Construction begins on scaled-down City Cemetery sexton’s house

 

BY TERRY SCHMIDA

 

With 2013 plans for a $532,000 sexton’s house at the city cemetery shuffled off this mortal coil, a newer, cheaper structure will soon be pushing down daisies in its place.

The deep-sixing of the old building, and new construction work began weeks ago on a $445,222 Georgian-style undertaking by Key West architect Michael Miller, near the Passover Lane entrance to the storied site.

The projected savings will be good tidings for taxpayers not exactly dying for more bad news on the City of Key West construction project front. (The New City Hall – in a hole for millions in budgetary overruns – serves as a grave indicator of how buried costs can spring to life, like zombies summoned up from the earth by a powerful houngan.)

Miller’s design will shrink the original plans by dropping a half-story from the building’s height, and decreasing the square footage from 1,510 to about 950.

The lowest qualified bidder, Pedro Falcon Electrical Contractors, of Key West, will do the actual construction work.

When completed the edifice will serve as the archives and “front office” of the necropolis, which contains the remains of as many as 100,000 people, as well as a German shepherd, three Yorkshire terriers – and a Key deer named Elfina.

The 19-acre graveyard was opened in 1847 following a hurricane that destroyed the town’s former city of the dead, at Higgs Beach. The Passover entrance will remain closed to visitors until the completion of construction, now forecast for December.

“We have one of the most historic cemeteries in the country, and perhaps the world,” said City Commissioner Clayton Lopez, whose District 6 riding encompasses the funerary grounds. “I have generations of family buried there, myself. The work we do in preserving that past, and the front page we put on it needs to be, for lack of a better word, relevant.”

Development laws revisited

In other City of Key West news, efforts have begun to reshape the rules governing land development on the island, in the hopes of making the building of affordable housing easier and less risky for developers.

The first public workshop on the subject took place May 4 at Old City Hall.

 

“The dollars don’t add up,” said longtime local developer – and planning board member – Michael Browning during the the hour-long meeting, which can be viewed at www.cityofkeywest-fl.gov.

Nobody wanted high-rise buildings 30 years ago, Browning added. “And now nobody can afford to live here.”

 

District 6 Commissioner Clayton Lopez, who was in attendance at the meeting, agreed.

“The prices are out of reach right now,” he said. “And I don’t know how [the city is] going to be able to directly influence that, other than by setting a standard with wages in city government.
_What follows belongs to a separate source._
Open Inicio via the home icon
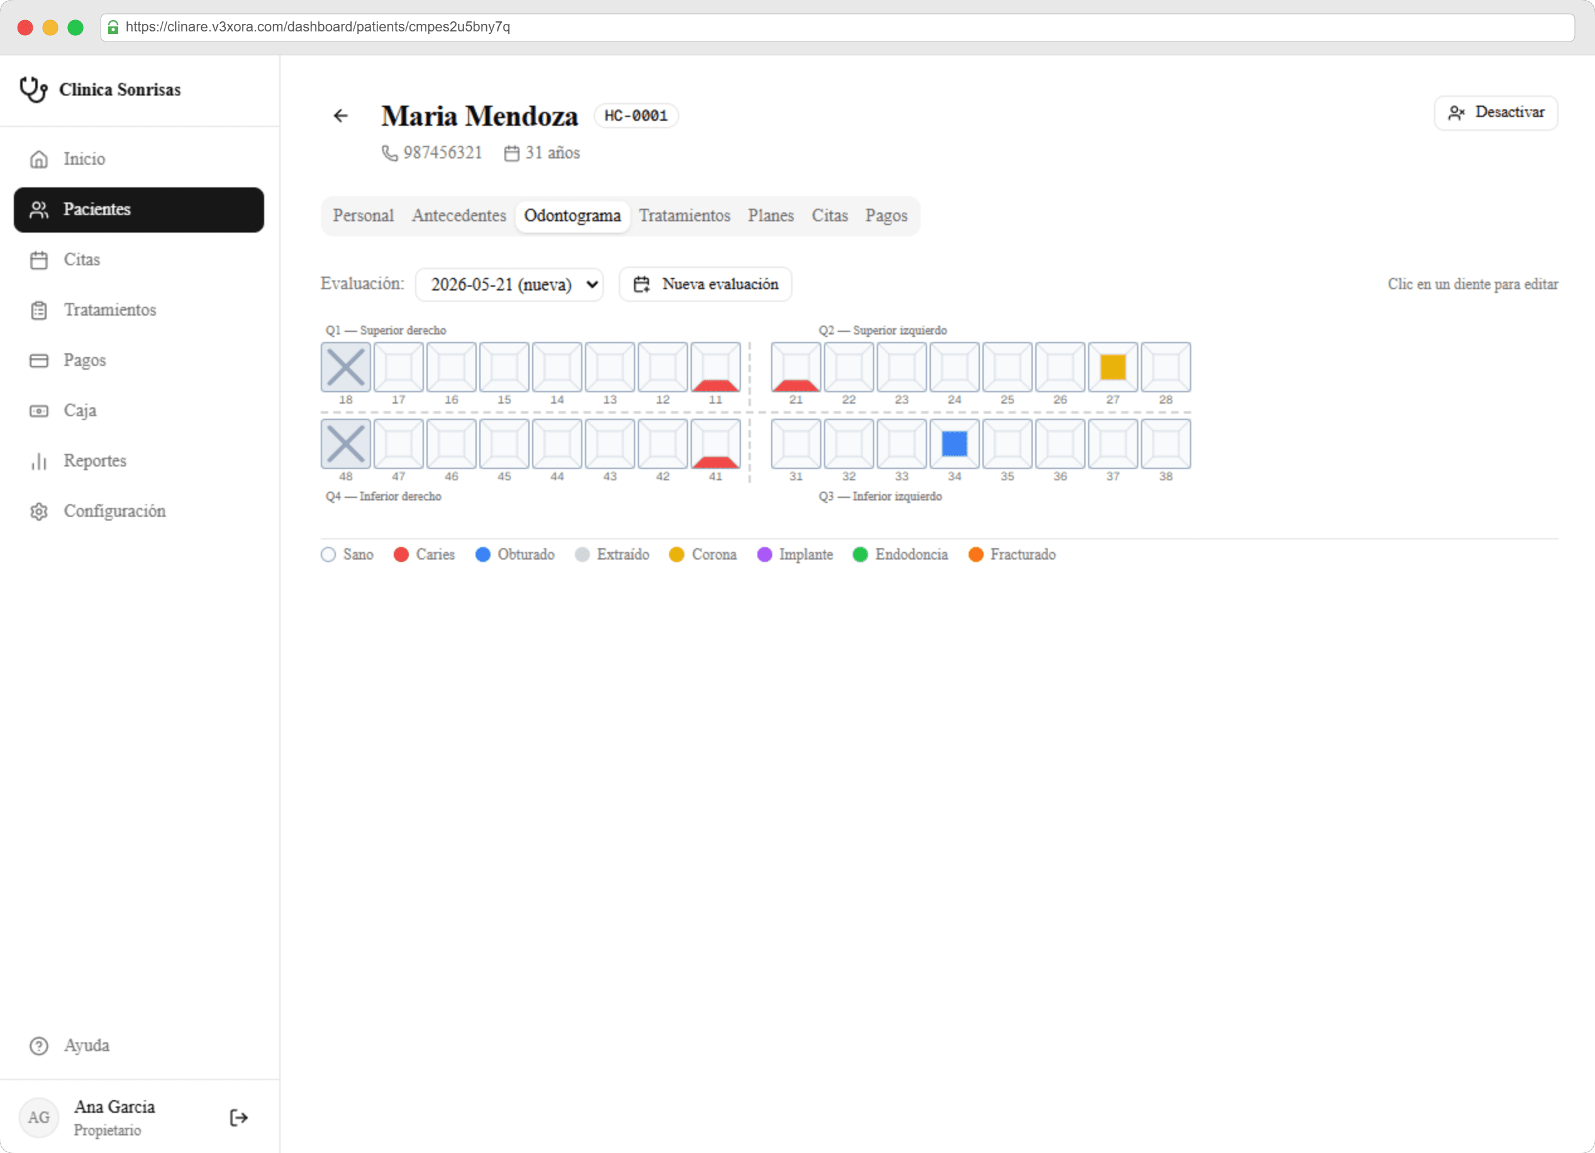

But with the housing we do provide, we’re going to need to include some sort of incentive to developers who are looking to build.”
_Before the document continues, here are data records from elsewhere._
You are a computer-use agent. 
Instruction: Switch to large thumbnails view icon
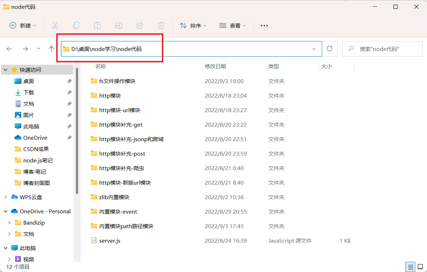(420, 266)
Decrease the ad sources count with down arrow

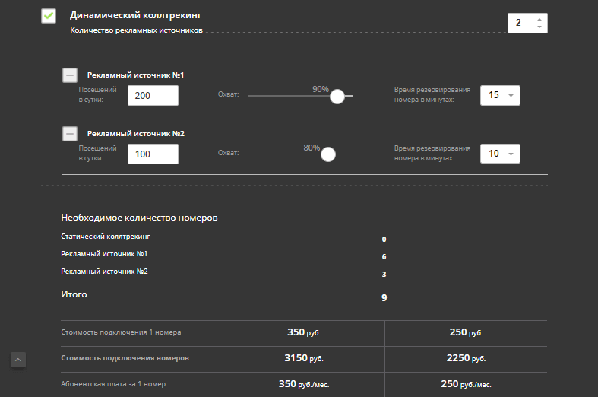point(539,27)
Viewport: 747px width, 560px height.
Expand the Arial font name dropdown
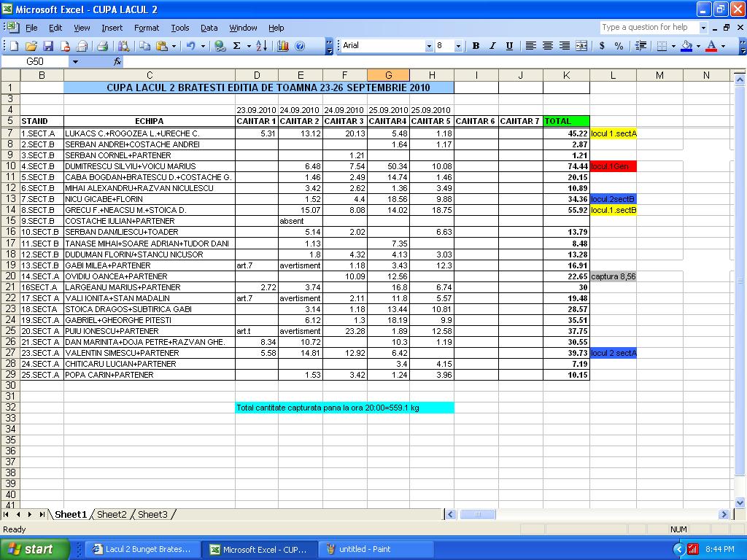click(429, 46)
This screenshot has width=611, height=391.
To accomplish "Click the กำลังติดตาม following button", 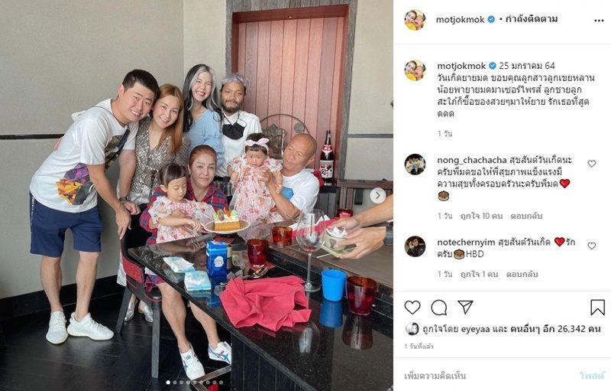I will pos(531,19).
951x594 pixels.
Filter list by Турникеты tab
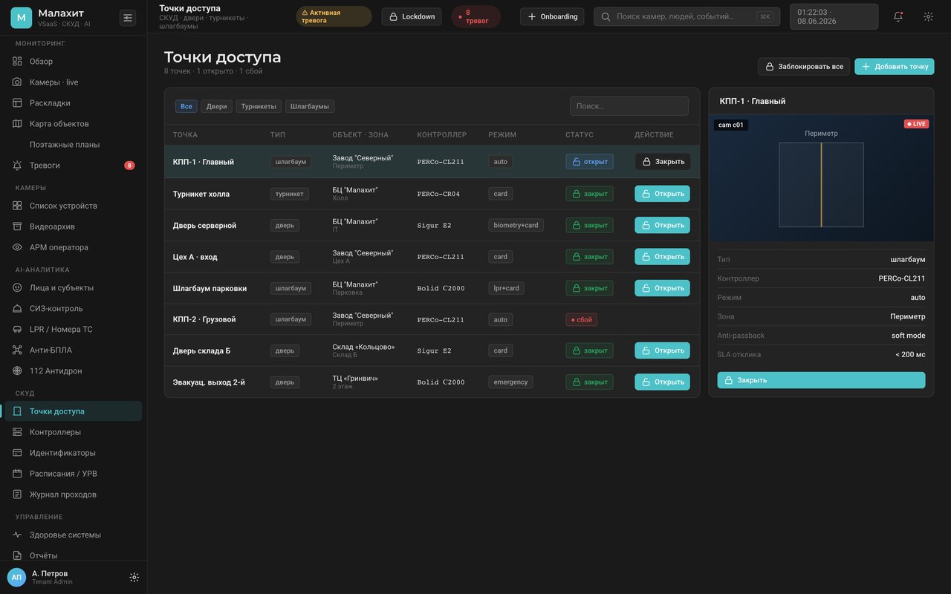pos(259,106)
Lopez pointed to experiments in rent-to-own properties as a possible starting point.

“One I’m personally familiar with took place in the ’70s in Miami,” he said. “The houses were deed-restricted, but in essence it was a way for people who were just starting out, or those running into hard times, to become first-time homeowners.”
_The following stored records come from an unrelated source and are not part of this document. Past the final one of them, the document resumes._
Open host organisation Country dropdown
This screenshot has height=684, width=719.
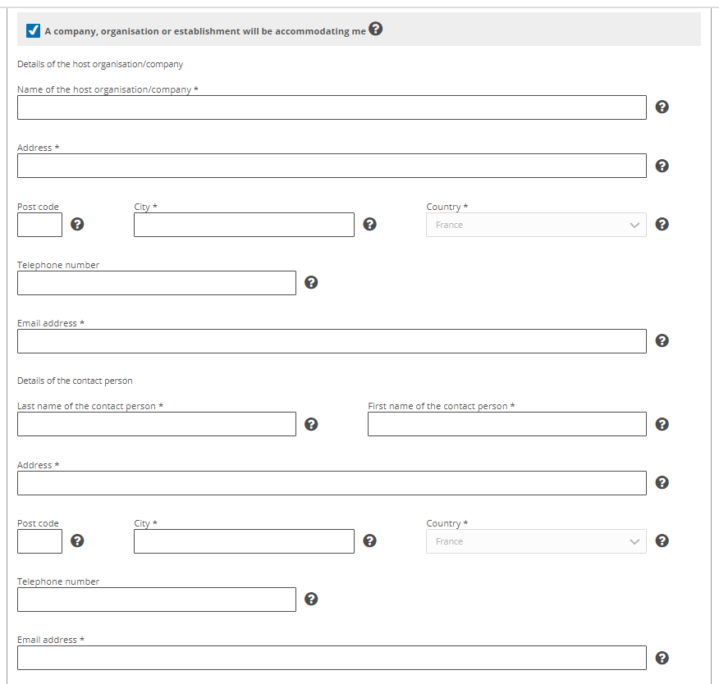(536, 225)
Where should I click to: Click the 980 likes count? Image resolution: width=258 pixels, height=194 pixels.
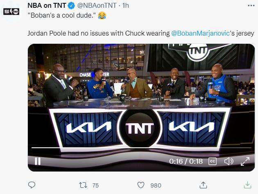point(156,185)
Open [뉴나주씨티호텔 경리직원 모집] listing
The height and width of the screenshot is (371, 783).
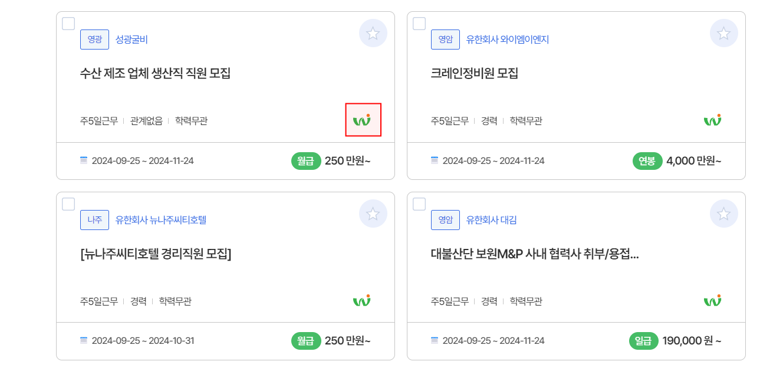click(156, 254)
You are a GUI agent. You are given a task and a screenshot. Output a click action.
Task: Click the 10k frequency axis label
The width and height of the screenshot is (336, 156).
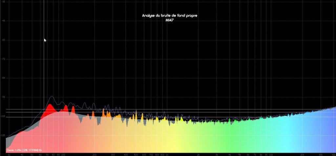coord(271,154)
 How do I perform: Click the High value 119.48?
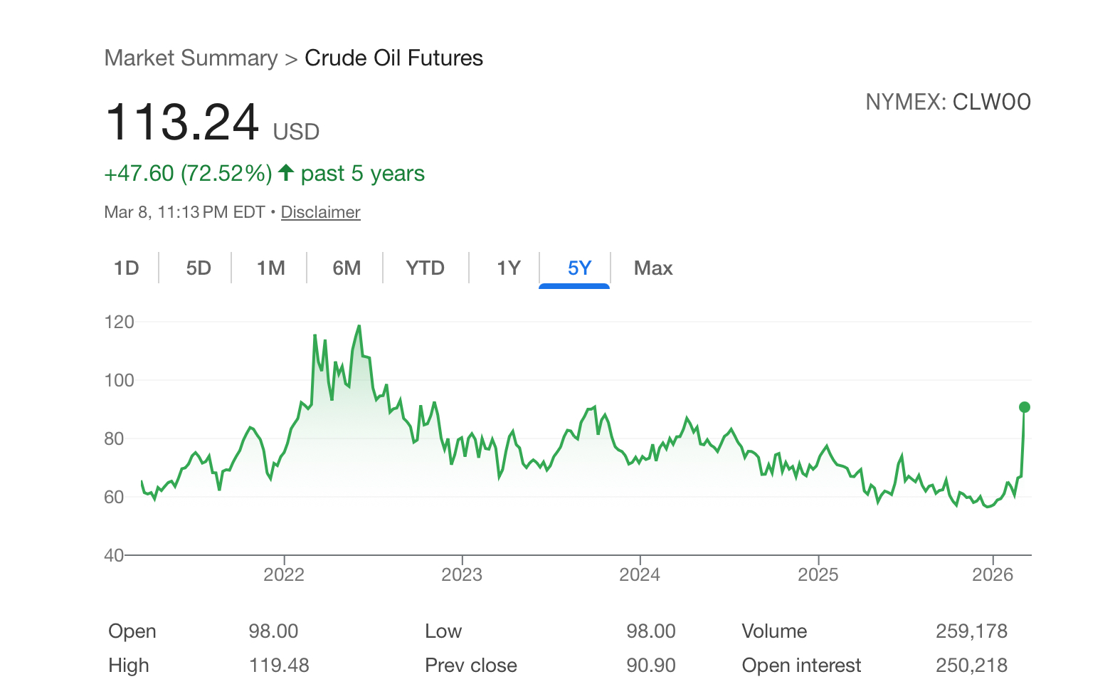point(279,666)
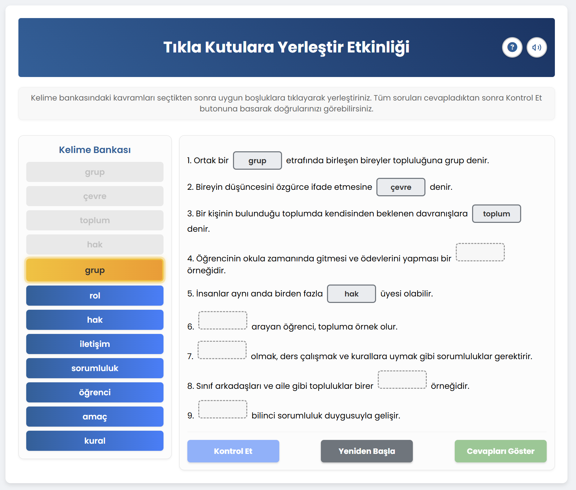Select the 'kural' word tile

click(x=95, y=441)
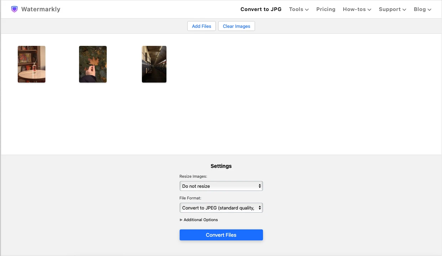Go to the Convert to JPG page
The height and width of the screenshot is (256, 442).
(x=261, y=9)
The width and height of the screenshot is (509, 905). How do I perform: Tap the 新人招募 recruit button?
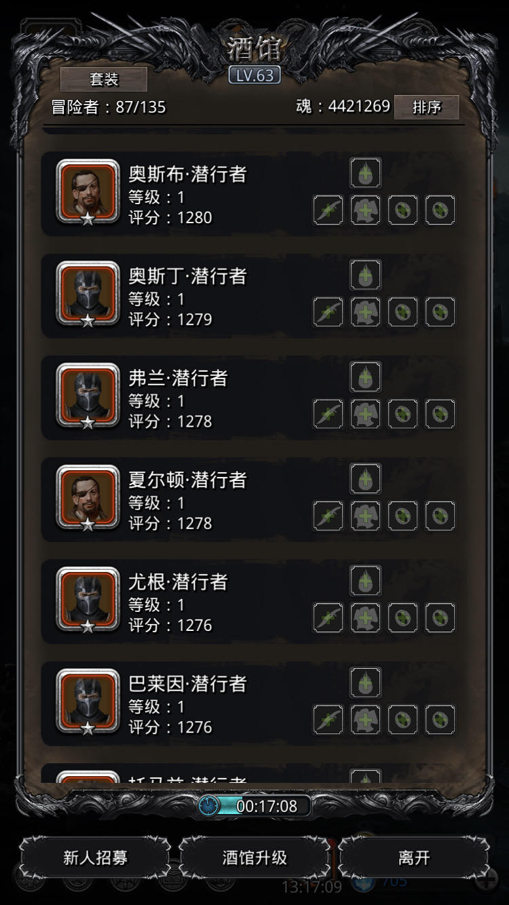[95, 858]
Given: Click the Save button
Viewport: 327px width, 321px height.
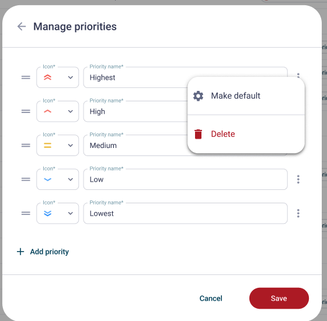Looking at the screenshot, I should pos(279,298).
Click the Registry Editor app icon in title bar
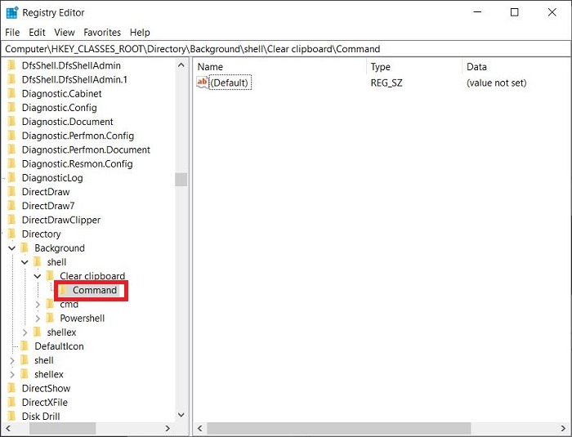The height and width of the screenshot is (437, 572). (11, 12)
The push to find solutions to the issue of affordable housing in a city of increasingly pricy real estate comes as the federal Department of Housing and Urban Development released its 2015 Monroe County median income stats.

 

The figures show that a family of four earns $70,400. At the same time the median selling price for a single-family home in Key West, from Jan. 1 to April 30, was $625,000, according the Key West Association of Realtors. The puts the median house cost at over nine times the median family’s annual income.